Após o fim da patente da semaglutida, em março de 2026, a Anvisa aprovou o Ozivy, da EMS, primeira caneta análoga ao Ozempic autorizada no Brasil. Outros cinco medicamentos sintéticos e um biológico seguem em análise. O Ozivy custa entre R$ 452 e R$ 498, enquanto Ozempic e Wegovy variam de R$ 800 a R$ 1.400, conforme a dose.

Adesão ao genérico do Ozempic

Os dados fazem parte da pesquisa “Percepção médica em relação aos medicamentos GLP 1 no Brasil”, realizada pelo IFEPEC, da Febrafar, com 1.067 médicos de todas as regiões do país, ouvidos em maio de 2026. O levantamento tem nível de confiança de 95% e margem de erro de 3%.

  • Percepção dos médicos: 72% otimistas; 24% neutros; 4% pessimistas.
  • Prescrição: 23% indicariam imediatamente; 36% apenas se confiassem no fabricante; 27% querem conhecer melhor os produtos; 14% preferem esperar.
  • Pacientes: 18% pedem o medicamento no início da consulta; 33% demonstram interesse; 23% perguntam apenas no fim; 26% não mencionam o tema; 7% já usaram GLP 1 sem prescrição.
  • Tratamento: 65% interrompem o uso por questões financeiras.
  • Prescrições: 77% para obesidade e fins estéticos; 23% para diabetes tipo 2.

Benefícios e efeitos colaterais

Além da redução de peso, os medicamentos GLP 1 são associados pelos médicos a benefícios como controle da glicemia, maior saciedade, redução da compulsão alimentar, proteção cardiovascular, melhora do colesterol e triglicerídeos, além de impactos positivos em condições como gordura no fígado, apneia do sono e dores articulares.
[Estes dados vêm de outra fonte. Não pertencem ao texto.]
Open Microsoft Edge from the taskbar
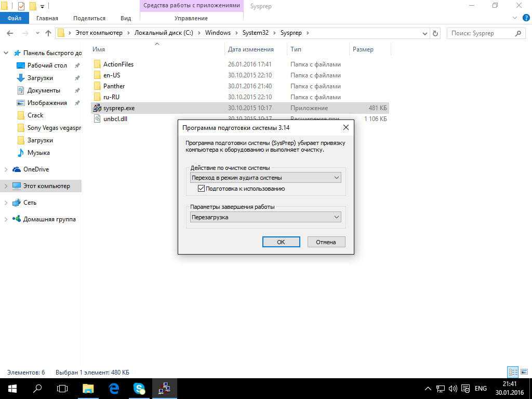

Entre os efeitos adversos mais relatados estão sintomas gastrointestinais, como náusea, constipação, vômitos, diarreia, azia e gases. Também aparecem queixas de dor de cabeça, fadiga, tontura e alterações de humor. A longo prazo, os médicos citam possíveis riscos como perda de massa muscular e envelhecimento facial.